Liberty Tax Service is America’s third largest tax preparation chain. Back in 2007, Liberty advertised that they could have your refund to you in one day.
Sounds great, but there’s a problem with that: You can’t get refunds that fast. It was really an advertisement for refund anticipation loans (RALs). Those loans have usurious interest rates (they can be as high as 375%). California’s Attorney General, Jerry Brown, sued Liberty over the ads.
The result of the lawsuit was announced this week. Liberty lost, and must make restitution of $136,000 and must pay fines of over $1 million.
I’m very much against RALs. I don’t believe they serve any purpose other than enriching the pockets of those offering them. Hopefully we’ll see fewer RALs being offered in the future.
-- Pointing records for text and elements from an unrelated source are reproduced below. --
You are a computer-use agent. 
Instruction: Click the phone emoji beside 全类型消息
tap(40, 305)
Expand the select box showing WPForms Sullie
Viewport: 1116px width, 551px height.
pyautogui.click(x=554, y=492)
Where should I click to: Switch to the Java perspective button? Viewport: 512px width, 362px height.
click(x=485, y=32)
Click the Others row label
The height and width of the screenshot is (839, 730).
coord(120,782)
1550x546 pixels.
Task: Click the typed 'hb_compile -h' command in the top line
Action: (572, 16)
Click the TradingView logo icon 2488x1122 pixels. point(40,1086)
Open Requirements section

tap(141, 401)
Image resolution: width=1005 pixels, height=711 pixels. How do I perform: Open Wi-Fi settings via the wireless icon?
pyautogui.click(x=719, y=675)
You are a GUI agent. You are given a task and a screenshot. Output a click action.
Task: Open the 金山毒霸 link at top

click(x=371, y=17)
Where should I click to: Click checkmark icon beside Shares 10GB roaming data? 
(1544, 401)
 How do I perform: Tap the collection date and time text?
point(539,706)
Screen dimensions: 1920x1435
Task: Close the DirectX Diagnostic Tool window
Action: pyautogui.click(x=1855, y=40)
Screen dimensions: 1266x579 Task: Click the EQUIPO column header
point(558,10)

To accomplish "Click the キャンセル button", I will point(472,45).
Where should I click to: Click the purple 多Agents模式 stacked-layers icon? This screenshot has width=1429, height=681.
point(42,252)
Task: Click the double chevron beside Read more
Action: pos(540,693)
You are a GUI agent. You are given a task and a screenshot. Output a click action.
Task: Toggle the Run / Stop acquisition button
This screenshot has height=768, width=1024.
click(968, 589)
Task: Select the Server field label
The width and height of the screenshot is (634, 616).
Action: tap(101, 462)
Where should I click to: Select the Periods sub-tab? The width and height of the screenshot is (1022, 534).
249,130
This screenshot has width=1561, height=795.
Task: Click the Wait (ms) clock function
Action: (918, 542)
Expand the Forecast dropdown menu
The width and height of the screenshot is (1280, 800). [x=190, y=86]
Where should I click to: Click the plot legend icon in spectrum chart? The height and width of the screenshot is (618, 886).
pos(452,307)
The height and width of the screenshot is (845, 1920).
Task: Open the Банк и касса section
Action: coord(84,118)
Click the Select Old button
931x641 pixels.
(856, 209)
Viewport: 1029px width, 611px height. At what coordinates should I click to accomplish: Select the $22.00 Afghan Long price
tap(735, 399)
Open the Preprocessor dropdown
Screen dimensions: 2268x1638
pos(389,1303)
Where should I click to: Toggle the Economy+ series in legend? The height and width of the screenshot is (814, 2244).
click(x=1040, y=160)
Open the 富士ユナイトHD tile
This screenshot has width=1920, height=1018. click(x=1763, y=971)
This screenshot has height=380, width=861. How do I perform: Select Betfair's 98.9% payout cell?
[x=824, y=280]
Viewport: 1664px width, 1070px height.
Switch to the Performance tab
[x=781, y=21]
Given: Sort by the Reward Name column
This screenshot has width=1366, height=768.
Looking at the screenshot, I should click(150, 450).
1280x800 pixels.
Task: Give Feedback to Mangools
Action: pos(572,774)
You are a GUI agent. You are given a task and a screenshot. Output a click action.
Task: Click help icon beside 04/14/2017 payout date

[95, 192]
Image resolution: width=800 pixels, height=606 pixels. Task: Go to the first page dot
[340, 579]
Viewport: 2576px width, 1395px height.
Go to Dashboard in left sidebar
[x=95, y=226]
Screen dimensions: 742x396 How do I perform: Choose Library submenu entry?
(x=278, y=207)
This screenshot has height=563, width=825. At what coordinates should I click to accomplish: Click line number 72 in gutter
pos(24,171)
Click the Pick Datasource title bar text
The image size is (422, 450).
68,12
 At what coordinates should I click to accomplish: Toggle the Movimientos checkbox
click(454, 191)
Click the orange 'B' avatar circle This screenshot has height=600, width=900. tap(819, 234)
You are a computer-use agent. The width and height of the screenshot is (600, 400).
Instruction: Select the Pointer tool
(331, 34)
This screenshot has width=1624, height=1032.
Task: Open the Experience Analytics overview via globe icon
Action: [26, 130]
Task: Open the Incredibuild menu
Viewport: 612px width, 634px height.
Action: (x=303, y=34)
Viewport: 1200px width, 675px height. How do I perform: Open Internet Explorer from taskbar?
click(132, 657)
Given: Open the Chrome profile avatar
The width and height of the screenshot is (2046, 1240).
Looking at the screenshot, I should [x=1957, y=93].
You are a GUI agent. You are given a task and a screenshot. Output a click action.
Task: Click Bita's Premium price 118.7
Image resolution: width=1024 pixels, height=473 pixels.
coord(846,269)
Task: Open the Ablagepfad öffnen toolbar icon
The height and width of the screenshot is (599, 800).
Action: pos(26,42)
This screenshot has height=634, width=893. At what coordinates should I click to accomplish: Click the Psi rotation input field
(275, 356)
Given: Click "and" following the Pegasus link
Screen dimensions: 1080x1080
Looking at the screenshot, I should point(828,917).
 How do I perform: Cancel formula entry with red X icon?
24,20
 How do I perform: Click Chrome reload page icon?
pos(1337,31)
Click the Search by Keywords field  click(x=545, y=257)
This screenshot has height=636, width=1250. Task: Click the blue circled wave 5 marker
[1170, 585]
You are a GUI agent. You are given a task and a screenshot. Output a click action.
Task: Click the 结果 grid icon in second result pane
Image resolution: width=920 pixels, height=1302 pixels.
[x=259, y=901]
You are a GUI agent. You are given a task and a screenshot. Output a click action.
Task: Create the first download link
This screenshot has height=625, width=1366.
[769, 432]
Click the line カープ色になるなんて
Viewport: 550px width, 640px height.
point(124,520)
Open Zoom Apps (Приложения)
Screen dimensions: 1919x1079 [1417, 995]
RALs are a way to make the IRS’s marketing correspond roughly to reality. When people hear about getting a “refund”, they may be inclined to assume that it’s like returning something to the Gap: you show them your receipt and the money is instantly back in your account. Whereas it’s more like, well, dealing with the IRS: you shovel forms at them, cross your fingers, and wait a few weeks or months for them to get around to giving you back your money.
For many folks, the weeks make more of a difference than the dollars. And for those people, an RAL is a way to bridge the gap between a conventional refund and a tax refund.